### Passage shown:
= Beginning of Section =
Today, however, the global fertility crash is being fully realized in nearly all countries around the world. The world average fertility rate is currently 2.3 children per woman and falling. A fertility rate of 2.1 children per woman leads to population stability in which two kids replace their father and mother generationally. The 0.1 factor accounts for children who don’t live past the age of eighteen.
It is now likely that the global fertility rate will fall below the replacement rate by 2030. This means the overpopulation problem has effectively ended and as time moves forward, the global population will begin to decline, slowly at first… then rapidly.
The problems with this situation are now starting to go mainstream. The newest iteration of this development is spearheaded by Stephen J. Shaw with his new film Birthgap. The economic malaise that comes with shrinking markets and older ages is contrary to the explosive growth and youthful vitality that 20th century analysts took for granted. Our Ponzi-styled, social systems of welfare, healthcare and old-age pensions are now looking completely unstable. Our fiat currency systems and the debt that they’ve built are now looking catastrophic. Our general way of life is coming to an end… and people are beginning to finally realize this.
The solutions in the past have led to championing immigration as a band-aid solution for the West, but this fertility crash is happening everywhere and both the receiving and sending countries are beginning to feel the impact.
The other solution is to just have more kids, but despite some governments incentivizing breeding with generous pro-natal policies, people aren’t responding in numbers large enough to stave off population decline. The longer it continues the harder it will be for a smaller generational cohort to arrest the decline.
The general assumption is that things need to stay the way they’ve been, and we need to figure out how to make that happen; but what if things don’t need to stay the way they’ve been? What if there are enormous opportunities for the future, based on positive aspects of us not having explosive breeding habits? What if this baby boycott sets up a future that conservatives can believe in and helps us avoid the globalist plans for a woke progressive clown world future?


Better parents and better kids

One issue that’s never discussed is the cultural change of having children. For thousands of years, children were the natural result of living life on planet Earth. People were driven to have sex and they did. Children were the by-product.
In the 1960s, all the nascent technology that had been around for a while had either gotten better (condoms) or mainstreamed (birth control pills, IUD) or legalized (abortion). Sex without pregnancy is a timeless tale, but these technologies were embraced and celebrated because they worked like never before.
Regardless of the sexual ethics of the situation, the end result was that the birthrate plummeted. The children who were born, were (more often than not) wanted and planned for and limited and cherished. This led overall to better outcomes for children.
= End of Section =
### Requirement 1:
Copy the passage on the global fertility decline word for word, from "One issue that’s" up to and including "outcomes for children.".
### Requirement 2:
Pick up the passage on the global fertility decline after its final sentence and continue writing it.

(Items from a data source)
= Beginning of Section =
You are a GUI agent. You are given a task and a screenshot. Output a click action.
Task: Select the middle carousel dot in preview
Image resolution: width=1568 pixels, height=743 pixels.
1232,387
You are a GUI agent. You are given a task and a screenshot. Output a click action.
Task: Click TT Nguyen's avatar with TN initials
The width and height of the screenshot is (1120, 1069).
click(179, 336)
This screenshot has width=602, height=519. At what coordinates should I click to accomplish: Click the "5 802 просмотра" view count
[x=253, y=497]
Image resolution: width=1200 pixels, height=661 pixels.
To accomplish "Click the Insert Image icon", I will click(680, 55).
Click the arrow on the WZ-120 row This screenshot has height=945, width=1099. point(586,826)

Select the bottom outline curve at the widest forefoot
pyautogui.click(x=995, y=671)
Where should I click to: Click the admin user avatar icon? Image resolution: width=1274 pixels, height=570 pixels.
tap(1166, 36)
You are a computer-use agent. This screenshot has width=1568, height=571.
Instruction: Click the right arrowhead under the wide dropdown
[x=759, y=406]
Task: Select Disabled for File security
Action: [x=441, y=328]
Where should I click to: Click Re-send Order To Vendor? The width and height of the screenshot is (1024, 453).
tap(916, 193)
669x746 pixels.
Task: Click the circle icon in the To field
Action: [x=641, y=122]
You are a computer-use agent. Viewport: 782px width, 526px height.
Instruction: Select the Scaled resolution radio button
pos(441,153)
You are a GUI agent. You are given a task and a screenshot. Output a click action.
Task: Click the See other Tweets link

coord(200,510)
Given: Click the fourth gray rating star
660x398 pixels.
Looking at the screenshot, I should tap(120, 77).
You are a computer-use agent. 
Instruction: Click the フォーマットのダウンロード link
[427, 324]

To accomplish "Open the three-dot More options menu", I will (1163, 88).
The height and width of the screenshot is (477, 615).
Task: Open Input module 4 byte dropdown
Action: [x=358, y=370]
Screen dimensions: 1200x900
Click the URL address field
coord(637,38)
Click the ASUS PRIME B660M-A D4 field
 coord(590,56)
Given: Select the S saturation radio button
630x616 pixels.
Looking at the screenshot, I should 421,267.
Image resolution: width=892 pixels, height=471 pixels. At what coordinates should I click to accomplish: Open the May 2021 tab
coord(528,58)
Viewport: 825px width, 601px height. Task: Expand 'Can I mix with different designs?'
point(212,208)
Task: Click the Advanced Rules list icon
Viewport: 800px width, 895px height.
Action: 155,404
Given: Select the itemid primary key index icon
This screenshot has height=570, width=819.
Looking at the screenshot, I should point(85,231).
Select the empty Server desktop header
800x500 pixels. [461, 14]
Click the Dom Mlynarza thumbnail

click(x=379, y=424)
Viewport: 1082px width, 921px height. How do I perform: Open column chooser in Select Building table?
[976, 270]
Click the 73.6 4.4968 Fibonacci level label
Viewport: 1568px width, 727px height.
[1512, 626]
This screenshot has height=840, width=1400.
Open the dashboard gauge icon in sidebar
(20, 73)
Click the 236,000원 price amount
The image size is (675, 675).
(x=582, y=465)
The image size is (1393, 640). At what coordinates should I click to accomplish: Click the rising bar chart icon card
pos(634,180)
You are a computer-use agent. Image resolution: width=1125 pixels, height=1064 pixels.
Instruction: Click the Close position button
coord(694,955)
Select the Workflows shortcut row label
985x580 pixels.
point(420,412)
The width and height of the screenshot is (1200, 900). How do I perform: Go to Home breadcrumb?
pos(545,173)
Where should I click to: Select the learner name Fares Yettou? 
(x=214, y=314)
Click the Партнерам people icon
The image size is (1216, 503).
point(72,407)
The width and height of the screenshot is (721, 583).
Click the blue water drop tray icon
= End of Section =
### Response box 1:
One issue that’s never discussed is the cultural change of having children. For thousands of years, children were the natural result of living life on planet Earth. People were driven to have sex and they did. Children were the by-product.
In the 1960s, all the nascent technology that had been around for a while had either gotten better (condoms) or mainstreamed (birth control pills, IUD) or legalized (abortion). Sex without pregnancy is a timeless tale, but these technologies were embraced and celebrated because they worked like never before.
Regardless of the sexual ethics of the situation, the end result was that the birthrate plummeted. The children who were born, were (more often than not) wanted and planned for and limited and cherished. This led overall to better outcomes for children.

### Response box 2:
Since mass contraception and abortion: Child abuse has declined. Sexual abuse has declined. Child poverty has declined. Crime rates have declined. Highschool completion rates are way up. Teen pregnancies are way down. Despite problems that we constantly hear about (bullying, social media, obesity…nothing’s ever going to be perfect) the metrics for children have improved since 1970.
Metrics aside, it just stands to reason that if people can control the consequences of sex then they will do so and when the time comes to willingly make a choice to have a child (or not), they’ll be better prepared and more open to doing so. The prospective parents will be better equipped, better motivated and more intentional about their role than at anytime throughout history.
The kids themselves will have more attention, more opportunities and more resources thrown at them both by parents that welcome and encourage them and by society at large, which adapts to children being high value humans rather than problems to solve. If anything, new problems of entitlement and sensitivity have arrived because of this avalanche of attention and indulgence.
Life isn’t perfect and many kids still have a rough life, but in the aggregate, kids are better off than ever before. The abortion promise of making “every child a wanted child” has proven mostly true. Being born to a woman who (if given the opportunity) would rather terminate you out of her life than raise you to the age of 18, is not likely to make for a very good living situation growing up. As birthrates continue to plummet, the scarcity of children will increase their value and multiply their opportunities. The circumstances for children are just going to get better and better.


Conservation

When it comes to handwringing about the environment, nobody is a bigger skeptic than me. I was reading Julian Simon long before his ideas were taken into the 21st century mainstream. The doomsday cult of climate change is a threat to our civilization far more than warmer weather could ever hope to be and human ingenuity will likely solve everything in the long run.
Nevertheless, the Malthusians do have some points about carrying capacity and environmental footprints that are legitimate although overbearing. “If everyone on Earth lived like an average American then we’d need four Earth’s worth of resources to make that happen!” This sort of rhetoric requires a lot of deconstruction as there are many factors that can be debated about the issue, but do we really think we can or should keep growing and prospering at 20th century rates of economic and population growth…forever?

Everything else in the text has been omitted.